Monday, November 18, 2002

Massive assumption

Reporting the new name for the new Massive Attack album, Radio 1 News (or "the BPI's bitch") tells its readers that '100th Window' refers to the threat of internet music piracy, even although 3D's quote is

"The idea that no matter how careful you are, no matter how many security devices you have on your windows, you will leave one of them unprotected - everyone can and will know everything about you and there will be truly nowhere to hide."

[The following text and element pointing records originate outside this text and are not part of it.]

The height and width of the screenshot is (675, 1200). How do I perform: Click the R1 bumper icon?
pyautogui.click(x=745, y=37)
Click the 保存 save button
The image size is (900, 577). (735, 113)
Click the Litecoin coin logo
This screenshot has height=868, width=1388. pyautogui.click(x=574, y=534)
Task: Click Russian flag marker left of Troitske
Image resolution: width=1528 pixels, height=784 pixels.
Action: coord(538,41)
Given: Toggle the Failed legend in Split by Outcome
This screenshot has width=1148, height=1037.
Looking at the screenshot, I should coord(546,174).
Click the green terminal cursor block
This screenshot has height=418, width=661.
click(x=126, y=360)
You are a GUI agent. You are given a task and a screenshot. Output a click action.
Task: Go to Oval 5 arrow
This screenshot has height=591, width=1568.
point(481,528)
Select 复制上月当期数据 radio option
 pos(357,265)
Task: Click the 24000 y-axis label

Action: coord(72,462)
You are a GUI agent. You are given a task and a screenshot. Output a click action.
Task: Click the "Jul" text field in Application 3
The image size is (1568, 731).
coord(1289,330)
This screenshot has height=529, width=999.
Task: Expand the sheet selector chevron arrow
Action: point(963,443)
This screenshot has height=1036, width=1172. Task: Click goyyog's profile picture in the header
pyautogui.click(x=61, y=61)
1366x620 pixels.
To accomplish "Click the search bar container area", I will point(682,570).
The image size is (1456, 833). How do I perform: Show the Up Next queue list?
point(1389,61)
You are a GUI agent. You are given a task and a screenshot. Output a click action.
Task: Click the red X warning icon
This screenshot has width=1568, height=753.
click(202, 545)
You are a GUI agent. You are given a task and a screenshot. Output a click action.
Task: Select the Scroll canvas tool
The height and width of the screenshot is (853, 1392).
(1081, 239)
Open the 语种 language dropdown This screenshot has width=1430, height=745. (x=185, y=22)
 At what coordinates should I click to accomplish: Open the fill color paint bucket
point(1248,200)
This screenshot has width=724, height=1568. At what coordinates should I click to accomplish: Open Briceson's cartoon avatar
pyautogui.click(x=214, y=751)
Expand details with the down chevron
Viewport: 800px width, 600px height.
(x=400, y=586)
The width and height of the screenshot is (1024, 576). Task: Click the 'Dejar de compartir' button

But, of course, why should 3D know what the title means, it's only his band. We wonder if this application of a BPI-friendly reading could work for all album titles. With which in mind, here's this week top ten UK albums, with the titles explained by an expert RIAA elf:

1. Unbreakable - Westlife
A collection of anthems to the secure Digital Rights Management available through Windows Media

2. One Love - Blue
A subtle reminder that you pay for the CD once, you can use it once. Working title 'Don't make any copies of this, you thief' abandoned at focus-group stage

3. The Greatest Hits 1997-2002 - Elton John
The cut-off date is an ironic glance at how, if we don't crack down on the threat of the web, after 2002 there will be no music, no songs, no hits at all

4. Slicker Than Your Average - Craig David
Music internet pirates, Craig reminds us, are devious little monkeys. We must be on our guard against their slick, thieving ways

5. A New Day At Midnight - David Gray
It is midnight, it is a new day. So why should you still have the right to play tunes that you paid for yesterday?

6. The Best of 1990 - 2000 and B-sides - U2
Who knows what this title refers to? Bono is, after all, a puckish genius whose words are set to puzzle mere mortal.

7. What My Heart Wants To Say - Gareth Gates
A moving paean to the difficult position artists are put in by music downloaders. Of course, it's stealing - the same as if you walked into a bank and forced a gun in someone's face, screeching 'give me the money, you bitch', over and over, making the frightened cashier fill your bag with notes, and emptying the Children In Need collection bucket into your own pockets, like some kind of monster - but it can be hard to say that to people like you - YOU - who just don't understand how evil you're being. What Gareth's heart wants to say is that you're no better than a stinking child rapist. But it's hard for him.

8. Missundaztood - Pink
Pink's deliberate misspelling of the title apes the way Napster users attempted to laugh at the BPI by misspelling song titles in the hope that we wouldn't notice. Fools! Soon they will see our power, when we crush them like bugs.

9. Nirvana - Nirvana
The paradox of Nirvana - Nirvana. Can there be two Nirvanas simultaneously? Of course not, for Nirvana is a single entity, a single state. In the same way, a music industry cannot exist simultaneously with a file-sharing system. So, as the album calls into question the possibility of duality, so the scum who steal records make the chances of Frances Bean ever being able to afford to go to college receede into the distance. She'll probably wind up as a hooker, or something, and all because of file sharing. I hope you're happy

10. Sentimento - Andrea Bocelli
Europe? Rife with bootleg CDs, you know.